Dating coaches for older mature adults teaching women how to interest a guy usually tell them that men are more interested in a self confident female in the long run and will choose her with plainer looks over the one who looks more mature or more like models.
So walk up to him, get the thing that is scaring you out of the way cus once you face it, the fear disappears. Giggle and say, "I suppose you heard me the other day when I was talking to my friend about you as you passed by. (whether he says yes or no, you continue) "Well, I was horribly embarrassed that you might have heard. And I don't want to be because its true that...and put whatever statement you want here 'that I like you', that I am interested in you, that I was hoping we could become good friends, ect...
Once you admit to feeling embarrassed, its over and done with and both of you can start talking about things in common, starting with comments about what your favorite parts of camp are. Go on to ask if there are siblings, what some of his favorite things to do are. You might even ask him now that you revealed your embarassing moment is What is the most embarassing moment you have ever had? If you can;t think of what to say, just talk to him as if you are talking to a best girlfriend. He may not have interest in talk about makeup and the cuted guy on the latest rock band but otherwise should be interested in probably any topic you bring up. Let me know how it goes. Good luck. [ Dragonflymagic's advice column | Ask Dragonflymagic A Question ]
Hardcore-Band-Geek answered Thursday July 24 2014, 10:42 am: I'm going to be honest, You're eleven. You shouldn't be focusing on a "love life" but I know crushes are a big part of growing up.
When you like someone, you should just talk to them, try and get to know them. I would just walk up to him and strike up a conversation about something you have in common. If you don't know what you have in common just something that's going on-
"Hey did you here about that--"
"What did you think of--"
Just be friendly and polite :)
Now i want to address one more thing. Body image.
We females, are very critical of our appearances. It's a part of everyone, boys too. WE just focus on it more.
You are very young, and I can't tell you not to focus on your body. But you shouldn't make it one of your priorities.
Having a big chest,or a "nice ass" is not what will attract a boyfriend. It will attract boys, but not the ones you want to be with. The boys worth your time are going to be attracted to your personality .
Believe me I've had my share of body-related insecurities.
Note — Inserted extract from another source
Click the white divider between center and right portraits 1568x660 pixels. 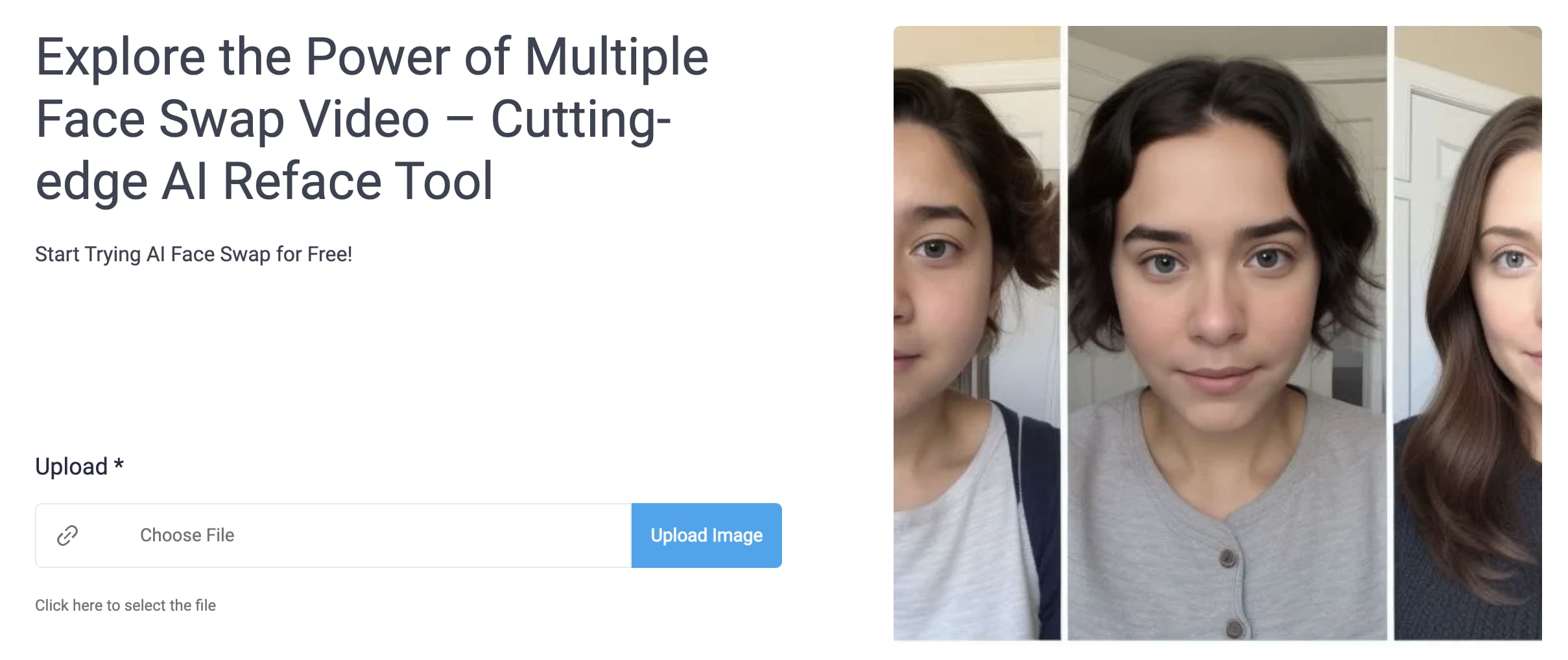(x=1390, y=333)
If you have to focus on your body focus on the things you like.
Like for me, I focus on my eyes and my hair.
Saying negative things about yourself will just make yourself more miserable.
How you look now will not be how you look forever. You haven't hit puberty yet, you will have MANY years to change. Inside and out.
Everyone is beautiful in their own unique way.
Now one last piece of advice,
Before you can love someone else, you need to love yourself first.